All Times ET
Keywords: model selection, feature selection, lasso, explainable machine learning
We developed a set of novel machine learning algorithms with the goal of producing transparent models (i.e. understandable-by-humans) while also flexibly accounting for nonlinearity and interactions. Our methods use a novel concept of ranked sparsity, the aim of which is to allow for flexibility and user-control in varying the shade of the opacity of black-box machine learning methods [1]. In this work, we put our new ranked sparsity algorithms (as implemented in our new open-source R package, sparseR) to the test in a predictive model bakeoff on a diverse set of simulated and real-world data sets from the Penn Machine Learning Benchmarks database, including both regression and classification problems.

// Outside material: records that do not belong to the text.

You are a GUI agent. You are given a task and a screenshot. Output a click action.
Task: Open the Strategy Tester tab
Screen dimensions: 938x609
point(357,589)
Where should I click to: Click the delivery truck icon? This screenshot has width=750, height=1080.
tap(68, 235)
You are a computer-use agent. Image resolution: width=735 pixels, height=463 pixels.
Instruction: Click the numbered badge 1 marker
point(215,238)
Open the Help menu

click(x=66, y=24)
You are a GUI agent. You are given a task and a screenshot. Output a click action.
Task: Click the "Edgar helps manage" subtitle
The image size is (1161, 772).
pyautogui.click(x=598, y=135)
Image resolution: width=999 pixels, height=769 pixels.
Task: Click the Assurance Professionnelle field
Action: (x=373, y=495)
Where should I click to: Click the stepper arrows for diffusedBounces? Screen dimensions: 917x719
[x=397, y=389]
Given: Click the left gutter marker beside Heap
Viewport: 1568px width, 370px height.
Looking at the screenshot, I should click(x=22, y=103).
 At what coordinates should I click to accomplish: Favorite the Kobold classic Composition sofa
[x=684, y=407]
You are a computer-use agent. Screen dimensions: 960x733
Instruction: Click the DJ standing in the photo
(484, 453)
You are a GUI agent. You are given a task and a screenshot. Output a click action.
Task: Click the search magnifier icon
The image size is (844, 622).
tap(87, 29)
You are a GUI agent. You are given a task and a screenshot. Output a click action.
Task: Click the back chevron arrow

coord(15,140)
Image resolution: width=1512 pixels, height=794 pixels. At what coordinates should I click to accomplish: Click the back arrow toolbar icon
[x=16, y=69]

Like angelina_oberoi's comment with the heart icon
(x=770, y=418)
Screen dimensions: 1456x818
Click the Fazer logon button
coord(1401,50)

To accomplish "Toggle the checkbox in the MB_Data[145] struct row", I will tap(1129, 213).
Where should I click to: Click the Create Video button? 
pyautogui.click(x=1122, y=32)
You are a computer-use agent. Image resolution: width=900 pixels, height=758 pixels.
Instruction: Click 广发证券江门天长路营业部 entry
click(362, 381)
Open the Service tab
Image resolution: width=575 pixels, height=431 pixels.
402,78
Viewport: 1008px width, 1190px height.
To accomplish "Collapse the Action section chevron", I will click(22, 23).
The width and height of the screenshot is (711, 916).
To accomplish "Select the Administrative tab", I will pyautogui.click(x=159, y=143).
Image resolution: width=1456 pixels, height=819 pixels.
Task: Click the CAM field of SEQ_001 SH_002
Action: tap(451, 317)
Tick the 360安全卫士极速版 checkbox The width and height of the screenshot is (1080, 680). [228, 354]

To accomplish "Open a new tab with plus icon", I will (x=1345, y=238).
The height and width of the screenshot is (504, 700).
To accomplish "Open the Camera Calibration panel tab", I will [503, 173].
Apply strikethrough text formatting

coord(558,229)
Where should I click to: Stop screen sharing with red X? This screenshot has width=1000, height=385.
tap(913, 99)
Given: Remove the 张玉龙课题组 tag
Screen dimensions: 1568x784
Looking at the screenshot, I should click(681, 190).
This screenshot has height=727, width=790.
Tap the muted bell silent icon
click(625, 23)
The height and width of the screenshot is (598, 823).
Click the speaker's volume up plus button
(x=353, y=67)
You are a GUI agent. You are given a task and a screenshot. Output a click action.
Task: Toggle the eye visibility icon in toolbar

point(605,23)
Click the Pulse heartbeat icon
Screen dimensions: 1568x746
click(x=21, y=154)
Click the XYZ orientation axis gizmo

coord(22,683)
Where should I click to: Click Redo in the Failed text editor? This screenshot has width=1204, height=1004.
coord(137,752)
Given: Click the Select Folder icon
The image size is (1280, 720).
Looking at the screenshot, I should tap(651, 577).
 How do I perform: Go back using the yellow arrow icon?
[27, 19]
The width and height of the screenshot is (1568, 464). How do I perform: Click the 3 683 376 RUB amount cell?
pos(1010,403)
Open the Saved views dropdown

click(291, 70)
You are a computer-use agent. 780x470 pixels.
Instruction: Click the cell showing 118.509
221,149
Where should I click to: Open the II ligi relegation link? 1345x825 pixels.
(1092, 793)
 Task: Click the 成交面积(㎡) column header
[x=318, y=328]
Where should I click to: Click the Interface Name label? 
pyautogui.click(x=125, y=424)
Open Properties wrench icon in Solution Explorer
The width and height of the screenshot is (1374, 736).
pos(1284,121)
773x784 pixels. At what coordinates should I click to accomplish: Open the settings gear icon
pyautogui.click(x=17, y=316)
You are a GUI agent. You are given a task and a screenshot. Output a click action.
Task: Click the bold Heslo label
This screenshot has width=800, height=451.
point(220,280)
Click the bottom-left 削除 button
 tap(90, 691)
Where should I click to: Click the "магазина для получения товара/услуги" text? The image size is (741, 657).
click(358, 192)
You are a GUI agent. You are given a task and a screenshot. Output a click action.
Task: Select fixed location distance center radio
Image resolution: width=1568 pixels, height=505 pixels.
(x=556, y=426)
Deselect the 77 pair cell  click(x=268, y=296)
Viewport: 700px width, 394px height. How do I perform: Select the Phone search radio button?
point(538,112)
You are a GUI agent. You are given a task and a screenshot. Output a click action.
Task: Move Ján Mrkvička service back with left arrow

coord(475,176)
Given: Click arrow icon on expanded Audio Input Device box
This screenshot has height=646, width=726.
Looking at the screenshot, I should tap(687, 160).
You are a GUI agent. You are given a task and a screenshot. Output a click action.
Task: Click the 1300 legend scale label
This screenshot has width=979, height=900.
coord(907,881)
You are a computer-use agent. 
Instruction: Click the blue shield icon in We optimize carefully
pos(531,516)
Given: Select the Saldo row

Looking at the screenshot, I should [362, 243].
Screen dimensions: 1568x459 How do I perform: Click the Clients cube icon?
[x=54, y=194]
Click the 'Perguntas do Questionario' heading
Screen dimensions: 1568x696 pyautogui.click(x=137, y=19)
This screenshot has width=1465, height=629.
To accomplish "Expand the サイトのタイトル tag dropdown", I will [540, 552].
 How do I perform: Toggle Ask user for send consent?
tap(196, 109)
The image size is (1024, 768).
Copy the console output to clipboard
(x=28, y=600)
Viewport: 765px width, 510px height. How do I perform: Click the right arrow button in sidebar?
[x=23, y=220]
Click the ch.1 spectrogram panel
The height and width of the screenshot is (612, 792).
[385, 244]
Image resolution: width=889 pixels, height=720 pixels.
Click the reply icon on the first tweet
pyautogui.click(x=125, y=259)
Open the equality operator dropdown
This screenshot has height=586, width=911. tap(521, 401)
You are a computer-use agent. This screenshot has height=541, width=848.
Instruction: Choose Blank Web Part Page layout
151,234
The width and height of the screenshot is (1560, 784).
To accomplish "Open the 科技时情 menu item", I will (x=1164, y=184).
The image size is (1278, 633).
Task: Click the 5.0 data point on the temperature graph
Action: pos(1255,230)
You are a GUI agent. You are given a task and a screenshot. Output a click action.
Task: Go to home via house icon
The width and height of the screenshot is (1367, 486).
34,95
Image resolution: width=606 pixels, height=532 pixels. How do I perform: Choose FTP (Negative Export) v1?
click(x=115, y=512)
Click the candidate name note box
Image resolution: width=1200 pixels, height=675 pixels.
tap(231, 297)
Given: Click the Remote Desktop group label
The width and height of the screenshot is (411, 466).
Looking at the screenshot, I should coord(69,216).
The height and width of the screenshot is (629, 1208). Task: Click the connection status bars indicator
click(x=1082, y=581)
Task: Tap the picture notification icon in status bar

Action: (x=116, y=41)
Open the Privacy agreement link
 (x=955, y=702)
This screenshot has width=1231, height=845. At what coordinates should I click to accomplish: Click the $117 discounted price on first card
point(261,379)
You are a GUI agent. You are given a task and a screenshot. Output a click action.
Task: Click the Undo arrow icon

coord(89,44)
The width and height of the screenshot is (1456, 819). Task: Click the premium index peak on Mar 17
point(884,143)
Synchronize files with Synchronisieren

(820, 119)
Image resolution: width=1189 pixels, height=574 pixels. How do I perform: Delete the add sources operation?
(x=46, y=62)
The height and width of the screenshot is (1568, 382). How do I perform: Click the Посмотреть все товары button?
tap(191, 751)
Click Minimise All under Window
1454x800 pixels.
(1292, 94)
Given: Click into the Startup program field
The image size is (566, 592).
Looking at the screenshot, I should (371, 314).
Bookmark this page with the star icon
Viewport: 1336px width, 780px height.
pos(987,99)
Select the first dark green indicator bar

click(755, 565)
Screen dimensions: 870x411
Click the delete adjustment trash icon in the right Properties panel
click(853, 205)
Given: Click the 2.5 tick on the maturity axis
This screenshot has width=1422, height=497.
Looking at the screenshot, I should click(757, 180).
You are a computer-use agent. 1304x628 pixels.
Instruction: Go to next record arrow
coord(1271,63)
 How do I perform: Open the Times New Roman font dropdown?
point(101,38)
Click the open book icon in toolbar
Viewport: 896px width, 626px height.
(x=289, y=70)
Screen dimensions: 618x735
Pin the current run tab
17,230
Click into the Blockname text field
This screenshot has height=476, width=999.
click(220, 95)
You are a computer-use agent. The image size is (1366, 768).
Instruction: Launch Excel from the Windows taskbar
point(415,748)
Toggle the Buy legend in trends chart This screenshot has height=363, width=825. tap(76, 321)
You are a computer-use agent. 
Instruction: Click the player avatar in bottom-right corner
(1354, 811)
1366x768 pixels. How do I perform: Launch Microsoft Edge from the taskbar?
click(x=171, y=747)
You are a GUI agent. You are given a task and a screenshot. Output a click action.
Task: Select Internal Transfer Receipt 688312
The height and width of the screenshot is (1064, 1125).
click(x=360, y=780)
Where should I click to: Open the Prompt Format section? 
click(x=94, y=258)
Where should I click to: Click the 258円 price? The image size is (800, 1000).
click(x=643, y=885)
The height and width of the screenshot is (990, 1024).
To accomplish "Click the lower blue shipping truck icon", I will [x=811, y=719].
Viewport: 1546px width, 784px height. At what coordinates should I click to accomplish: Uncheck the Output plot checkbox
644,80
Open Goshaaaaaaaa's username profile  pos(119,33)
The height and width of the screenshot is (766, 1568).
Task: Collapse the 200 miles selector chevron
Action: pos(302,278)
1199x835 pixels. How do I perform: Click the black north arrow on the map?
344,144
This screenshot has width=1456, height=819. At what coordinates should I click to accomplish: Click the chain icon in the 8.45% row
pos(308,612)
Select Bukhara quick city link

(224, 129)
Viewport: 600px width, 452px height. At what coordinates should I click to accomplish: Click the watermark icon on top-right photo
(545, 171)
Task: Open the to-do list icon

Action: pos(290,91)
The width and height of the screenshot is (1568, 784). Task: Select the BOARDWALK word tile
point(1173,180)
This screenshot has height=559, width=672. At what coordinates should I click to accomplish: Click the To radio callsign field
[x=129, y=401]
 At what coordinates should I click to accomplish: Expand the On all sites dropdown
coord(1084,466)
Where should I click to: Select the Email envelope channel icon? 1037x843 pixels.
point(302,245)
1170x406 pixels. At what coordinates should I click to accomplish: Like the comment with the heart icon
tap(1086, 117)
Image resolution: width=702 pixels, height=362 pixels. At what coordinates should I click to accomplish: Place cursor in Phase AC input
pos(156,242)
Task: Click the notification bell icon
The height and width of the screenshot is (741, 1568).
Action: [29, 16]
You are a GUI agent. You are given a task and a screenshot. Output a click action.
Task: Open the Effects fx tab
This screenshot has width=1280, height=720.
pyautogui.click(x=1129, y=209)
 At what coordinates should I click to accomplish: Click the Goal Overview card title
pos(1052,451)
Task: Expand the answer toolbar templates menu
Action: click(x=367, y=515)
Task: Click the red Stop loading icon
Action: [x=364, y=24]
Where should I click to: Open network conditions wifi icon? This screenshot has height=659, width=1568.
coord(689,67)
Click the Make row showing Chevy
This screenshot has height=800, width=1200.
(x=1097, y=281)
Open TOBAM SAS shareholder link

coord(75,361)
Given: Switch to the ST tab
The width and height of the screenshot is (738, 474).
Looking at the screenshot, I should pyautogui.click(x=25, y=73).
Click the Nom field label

Specifically, we evaluate the extent to which our new human-centered algorithms can attain predictive accuracy that rivals popular black-box approaches such as neural networks, random forests, and SVMs, while also producing more interpretable and stable inferences regarding important predictors. Using out-of-bag error as a meta-outcome, we describe the properties of data sets in which human-centered approaches can perform as well as or better than black-box approaches. While black-box models undeniably prevail in some scenarios, these settings are neither ubiquitous nor perfectly defined. In fact, interpretable approaches predicted optimally or within 5% of the optimal method in a majority of real-world data sets. We provide a strong rationale for including human-centered transparent algorithms such as ours as a rule in predictive modeling applications. Finally, we qualitatively compare resulting inferences obtained from our front-end transparent algorithm to “back-end” (post-ML) explainability-based approaches.
[1] Peterson, R.A., Cavanaugh, J.E. Ranked sparsity: a cogent regularization framework for selecting and estimating feature interactions and polynomials. AStA Advances in Statistical Analysis (2022).